> [WHAT IS NEEDED]:
Count the lines in the rows below that contain the string "height", with case counting. Give only the number.

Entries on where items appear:

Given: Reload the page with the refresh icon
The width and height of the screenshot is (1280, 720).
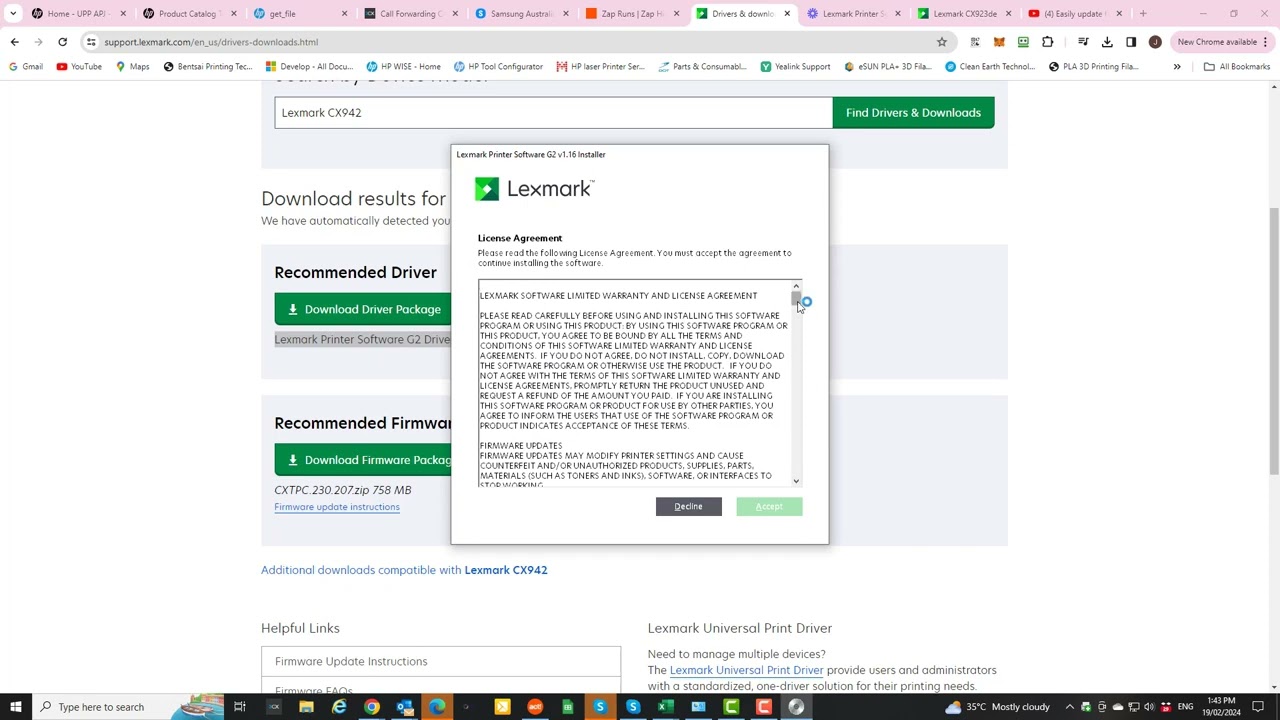Looking at the screenshot, I should [x=62, y=42].
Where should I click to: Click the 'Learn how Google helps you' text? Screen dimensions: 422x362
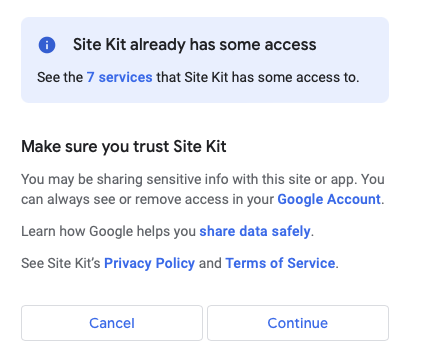pyautogui.click(x=109, y=231)
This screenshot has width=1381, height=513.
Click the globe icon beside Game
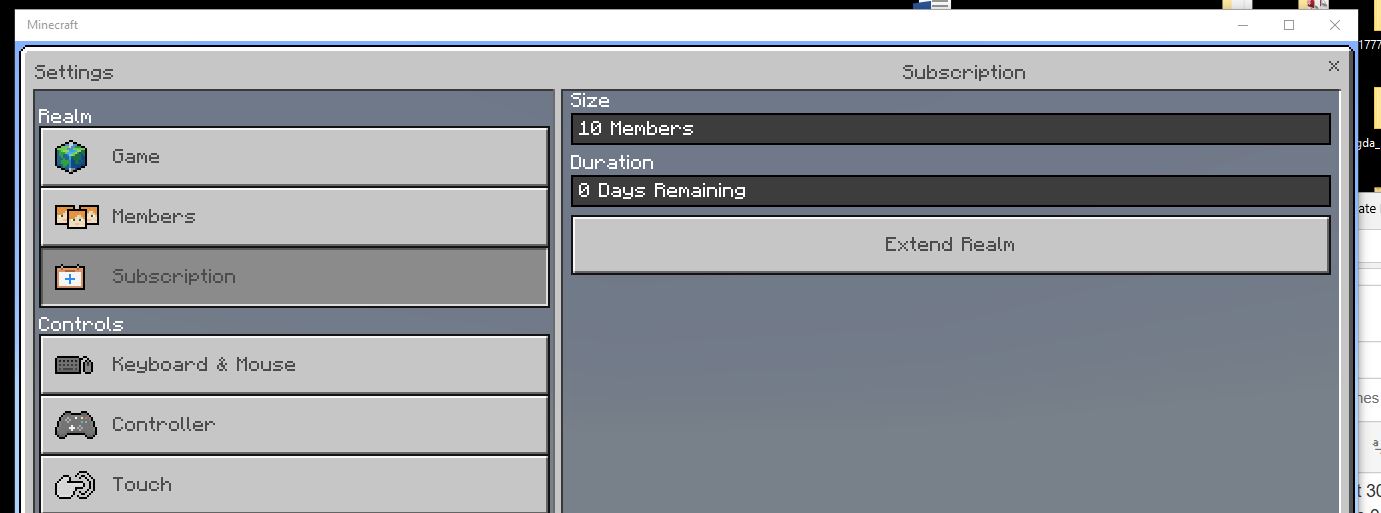click(x=71, y=157)
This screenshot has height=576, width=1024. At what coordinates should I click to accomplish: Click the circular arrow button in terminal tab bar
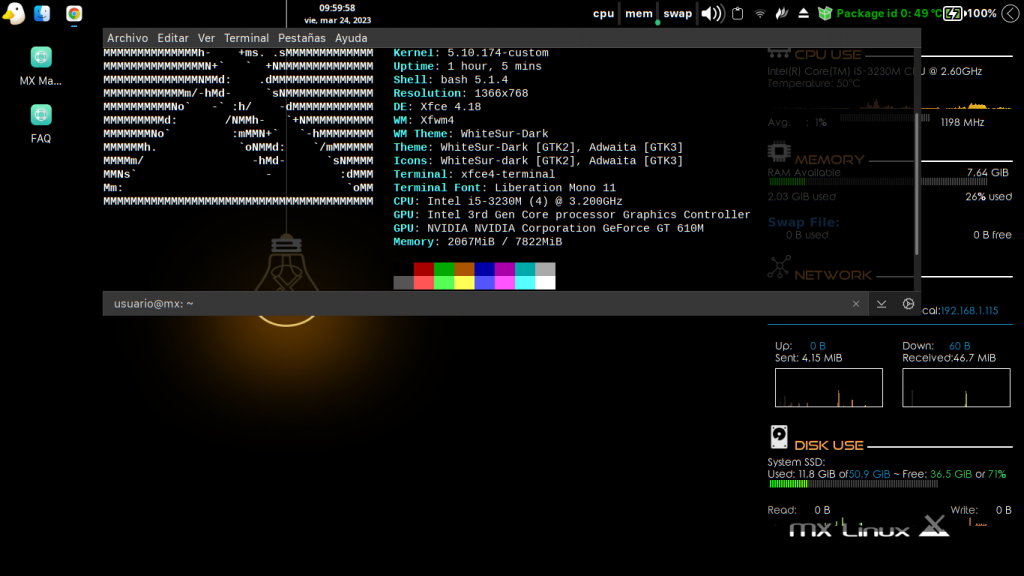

> [TASK RESPONSE]:
3